When you get the size right, the close touch on the ball with this leather upper would please most leather boot traditionalists as it is quite a no-frills affair. And this very sensation explains why I love receiving a ball whizzed at pace via my instep. The light padding makes this boot feel like a solid leather boot of the 90s. It does its job well without the bells and whistles of today’s technology. Having a good touch and adding spin to your ball are all down to your technique – which is exactly how old school leather fans would prefer it to be.
Its modern take on the leather has Lotto infusing a foam cage structuring within it to reduce overstretching though I reckon its effect and application would be quite minimal. I’m not wholly convinced that the small ribbed texture across the leather will do too much to manage the overstretching. It’s such a shame because the leather used in the boot is relatively thin and softens and creases up beautifully after a couple of wears. I’d hate to see this turn sloppy in a year’s time.
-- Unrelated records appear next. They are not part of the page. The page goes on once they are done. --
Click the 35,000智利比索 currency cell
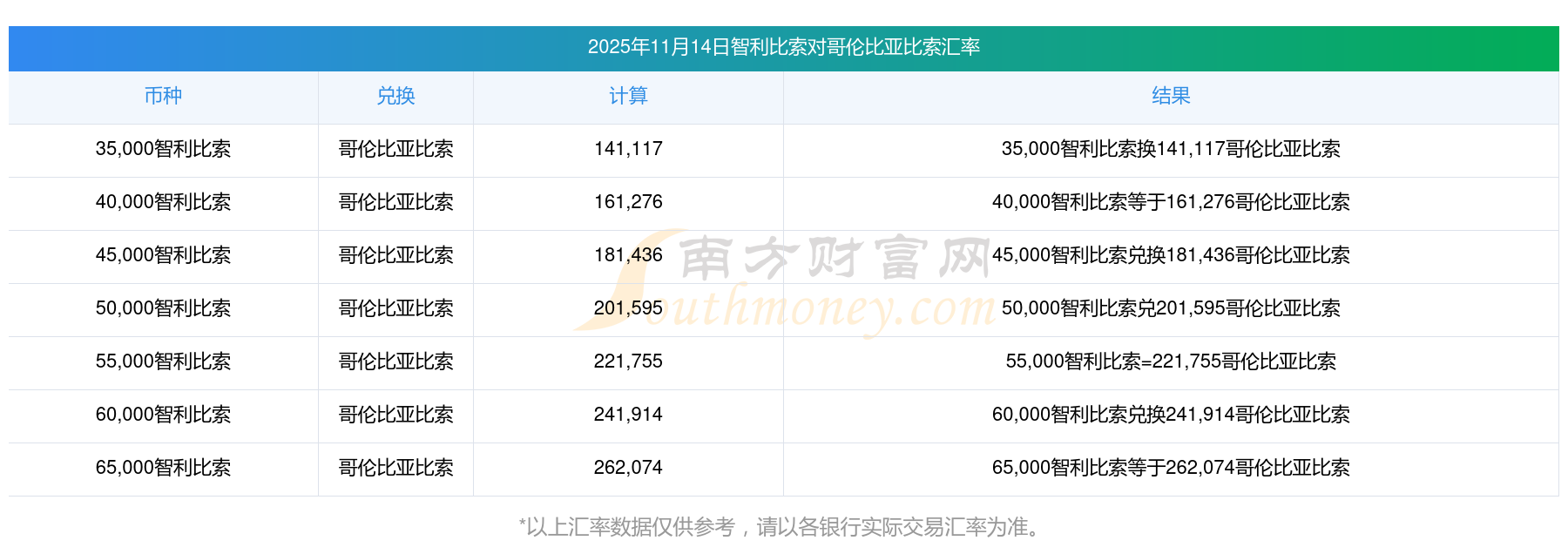(x=163, y=149)
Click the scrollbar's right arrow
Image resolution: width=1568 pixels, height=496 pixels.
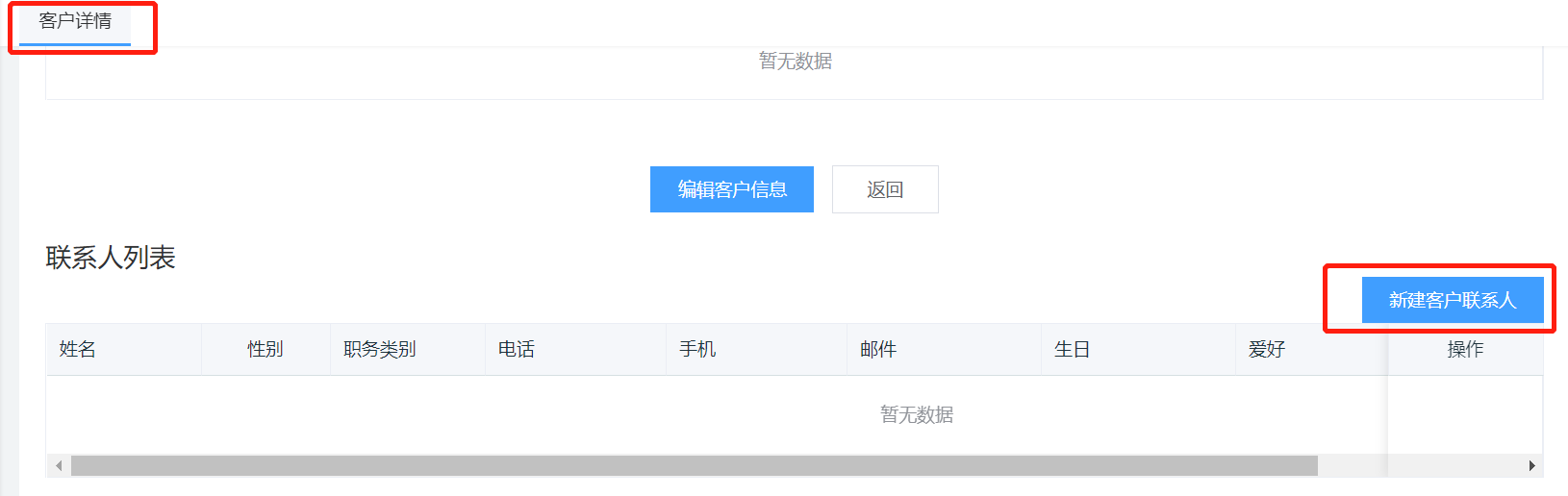[1531, 466]
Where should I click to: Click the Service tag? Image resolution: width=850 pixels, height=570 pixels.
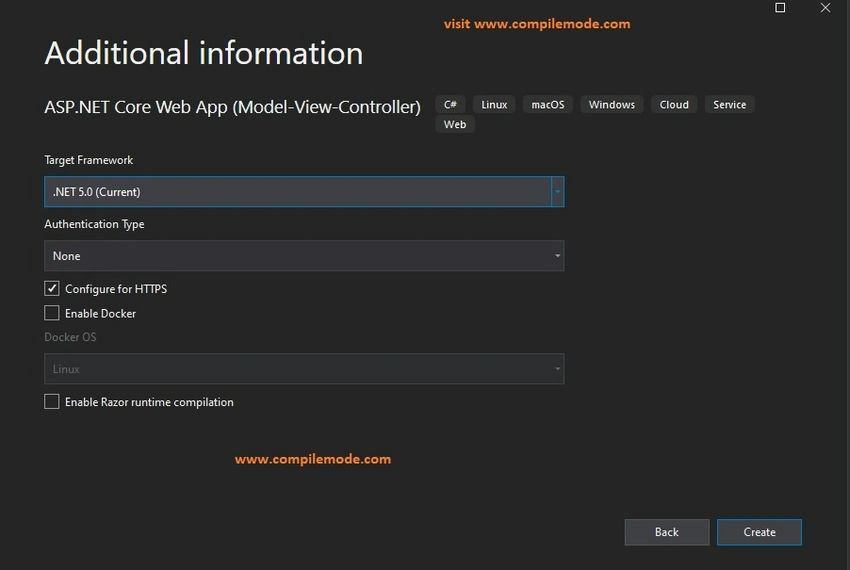(729, 105)
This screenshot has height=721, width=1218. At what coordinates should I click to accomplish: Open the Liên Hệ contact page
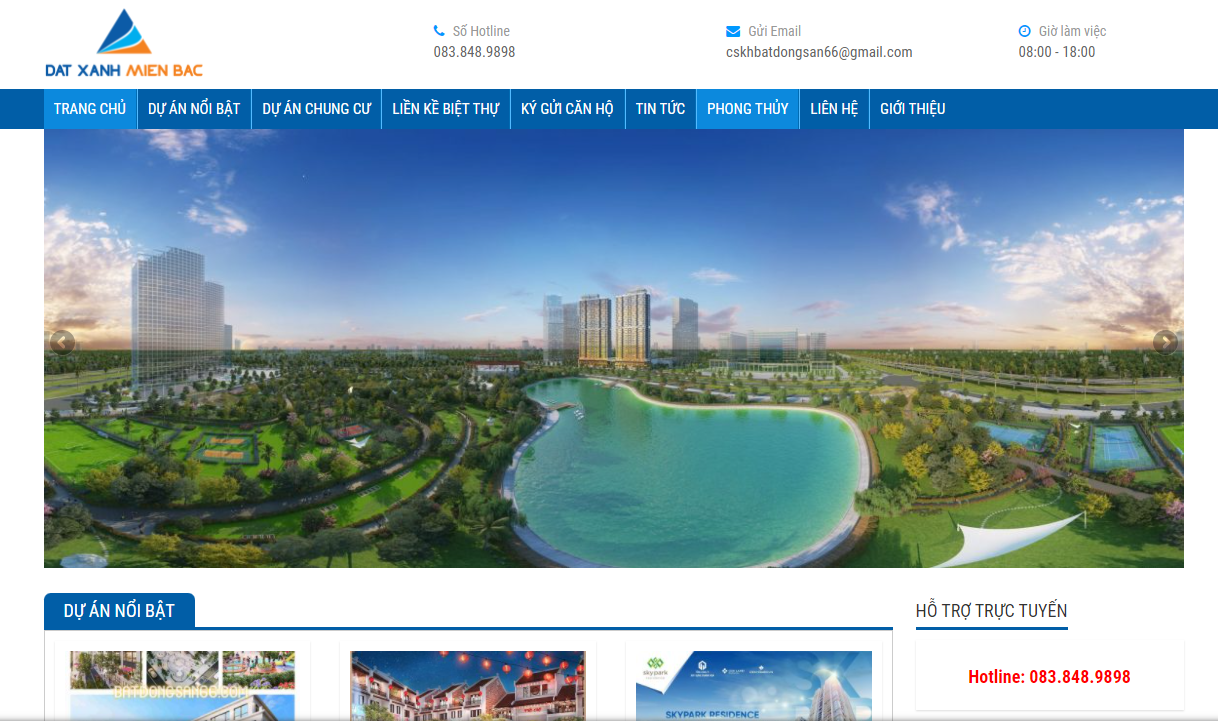pyautogui.click(x=834, y=109)
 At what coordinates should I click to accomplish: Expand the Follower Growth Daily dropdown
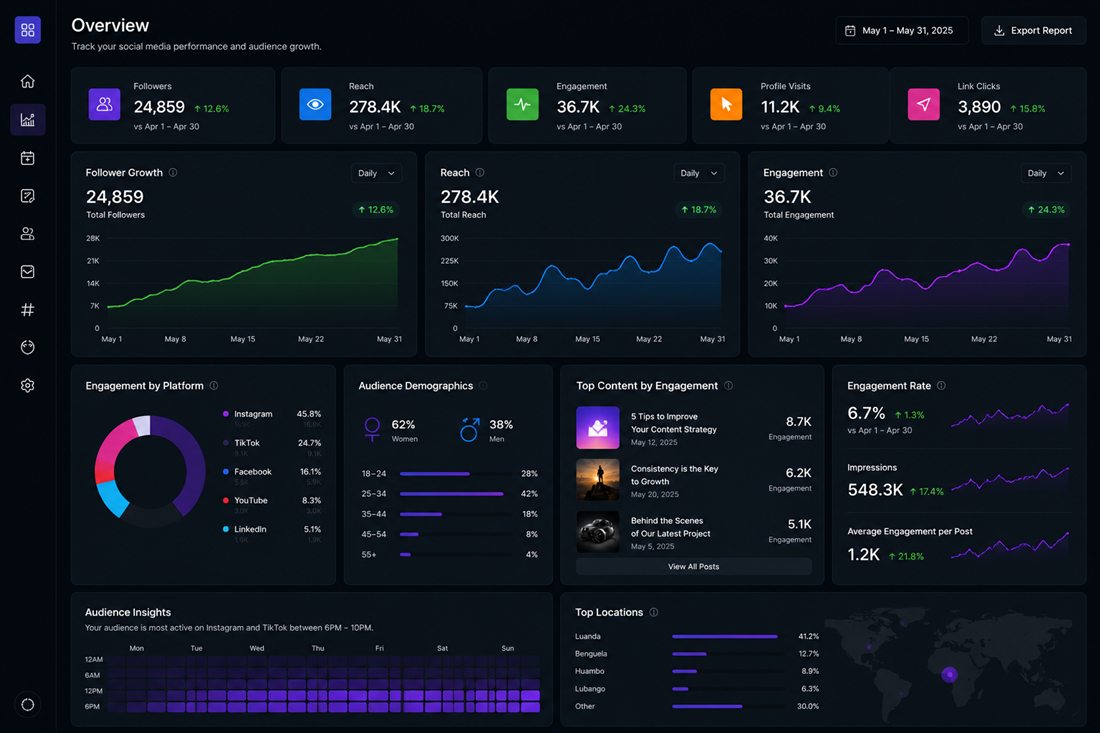pyautogui.click(x=376, y=173)
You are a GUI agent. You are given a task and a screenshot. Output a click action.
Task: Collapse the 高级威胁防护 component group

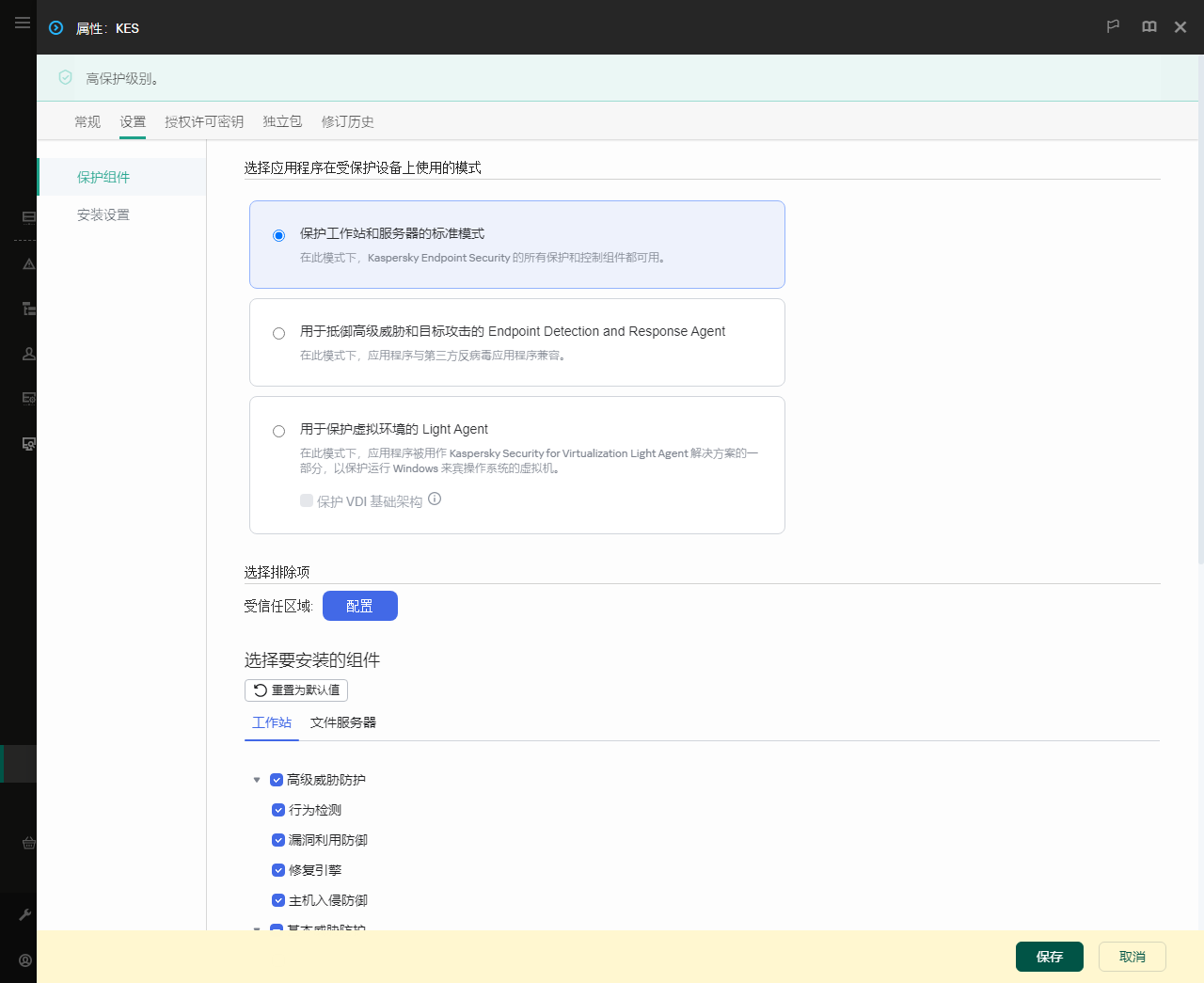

The only thing that is not very 90s with the Lotto Stadio 100 II is the weight. It comes in at 220g in a US 9.5. A decent weight by modern standards and exceptionally light comparing it to its big brothers that came before.
Locking down the 90s
I never felt insecure when pivoting and cutting in different directions wearing the Lotto Stadio 100 II. This might be due to the slightly thicker mid-foot that keeps it rigid when pressure is applied. Whether its the leather instep or the synthetic material on the lateral side, its rigidity never caused me to feel uncomfortable when moving all across the pitch.
The soleplate is one of the least fascinating aspects of the boot. It looks pretty plain and perhaps, a little cheap, but it does its job on most grounds. The studs are mostly conical with some Pacman-like chevron indentations. They don’t do too much for aggressive grip which is fine by me. Pivoting in them is easy and fuss free and the studs are definitely short enough for artificial ground.
Stadio of the Future
You have to give credit Lotto for attempting to rise out of its slumber to connect with players of today. The Lotto Stadio 100 II is quite a good looker – which is the least you’d expect from the sartorially inclined Italians. The bright green definitely caught the eye of my training mates during the course of the review.
Overall, they’ve also managed to replicate the sensation and feel of a 90s leather boot in the form of a modern style knitted football boot. It works just like advertised and has no major issues (save for that insole).
That said, it’s a boot that I never felt wholly connected with as much as I would have liked to. If I wanted a classic leather boot, I’d easily plonked for the Nike Premier 2.0 as it’s much cheaper, easier to put on and has no issues with the insole. There are also many leather boots in the market who could provide the same level of performance.
If I wanted a modern knit/leather mash up, industry heavy hitters like the Mizuno Morelia Neo 3 Beta and the adidas Copa are streets ahead in providing an X-factor to how the boots feel.
The struggles of an old brand like Lotto is reflected in the (lack of) appeal in the Lotto Stadio 100 II. They are finding it hard to connect today’s customers with its storied history. Their current boots are not interesting enough for this age, while also being too disconnected for older customers who loved their older stuff. I feel that the “Stadio” brand should have been reserved for their classic boot, which they still produce as the Lotto Stadio Made in Italy for classic fans. Forget any concepts around “Stadio II” and work on a totally new concept around power, control or something radically different for the modern player.
The solid performance and soft leather treatment in the Lotto Stadio 100 II shows that the boot still has the Lotto soul contained in it. But it feels more like Voldemort’s horcrux that is looking to be released from its half life instead of one that is looking to fully embrace what the future holds.